* WHAT YOU NEED TO DO
Rewrite these records with every "tool" changed to "button" and nothing else altered. Leave the pictures out of your answer.
-- start of THE INPUT --
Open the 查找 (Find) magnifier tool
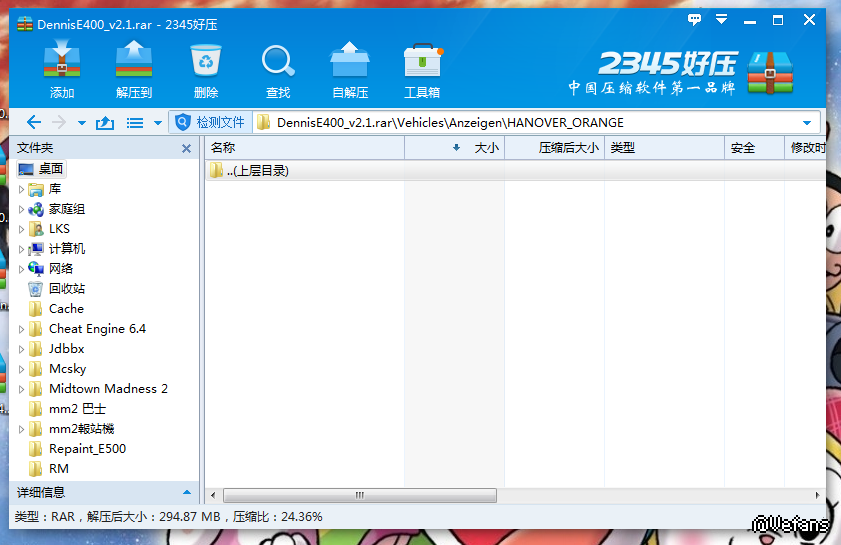Image resolution: width=841 pixels, height=545 pixels. [278, 70]
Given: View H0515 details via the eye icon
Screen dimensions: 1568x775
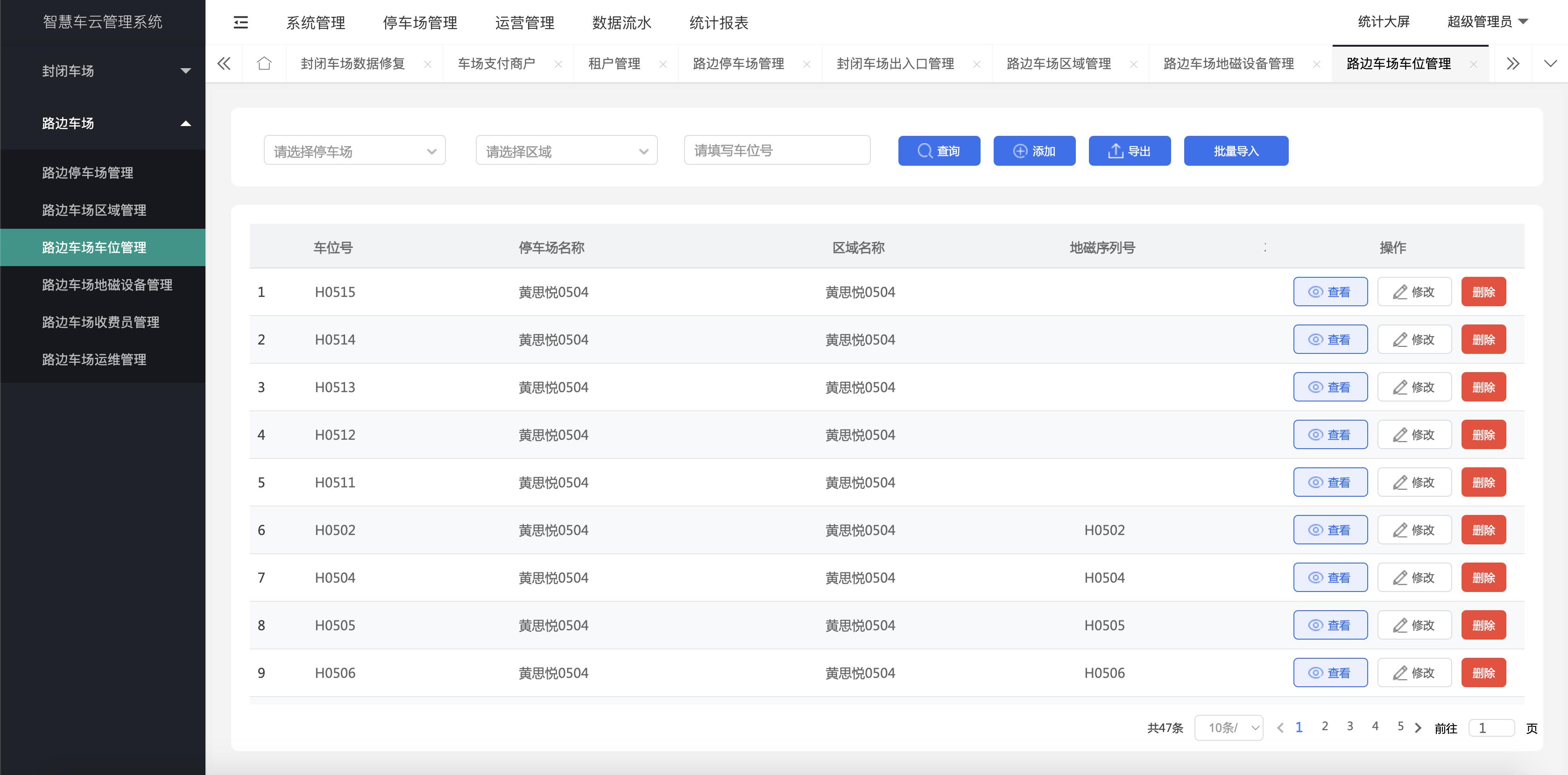Looking at the screenshot, I should (x=1316, y=292).
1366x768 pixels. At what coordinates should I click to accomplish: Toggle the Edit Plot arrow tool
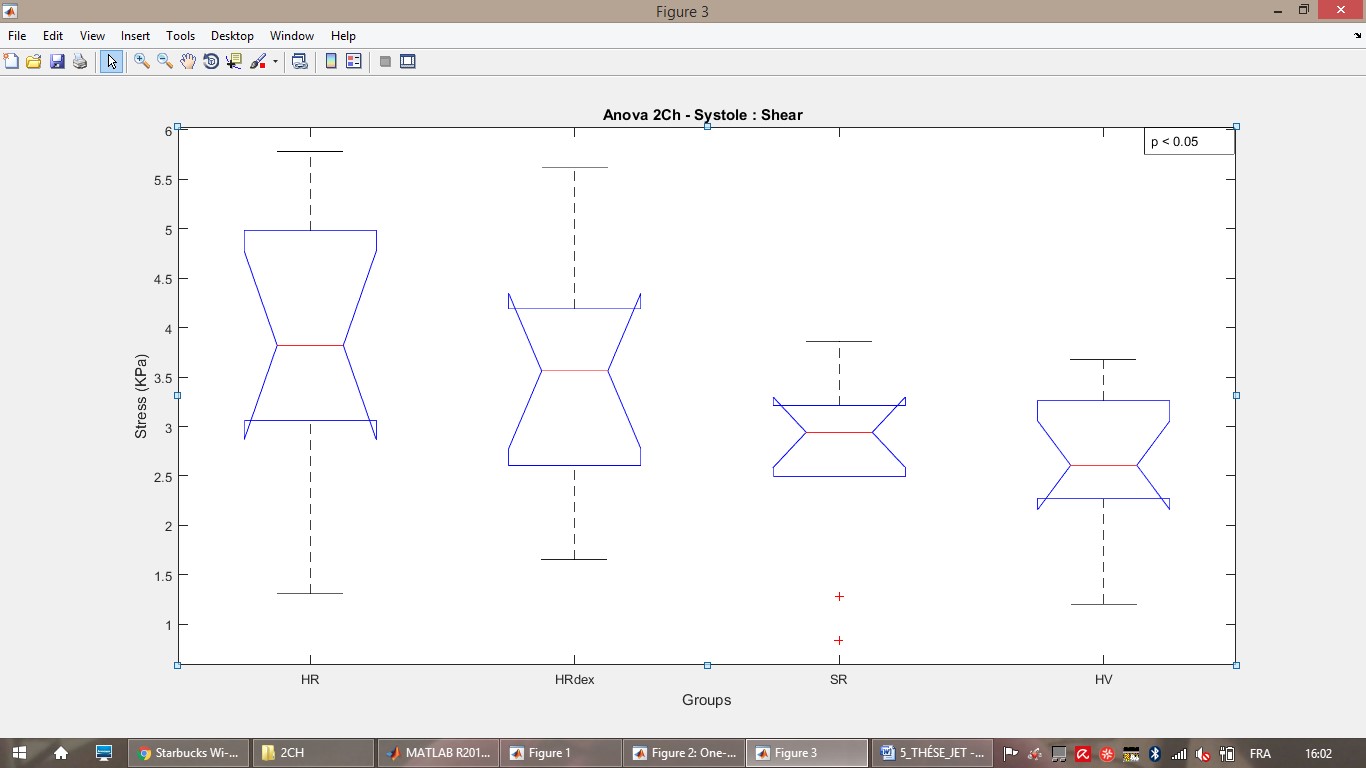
-- end of THE INPUT --
* REPLY
Open the 查找 (Find) magnifier button
Image resolution: width=841 pixels, height=545 pixels. [278, 70]
Given: View H0515 details via the eye icon
Screen dimensions: 1568x775
Looking at the screenshot, I should (x=1316, y=292).
1366x768 pixels. At what coordinates should I click to accomplish: Toggle the Edit Plot arrow button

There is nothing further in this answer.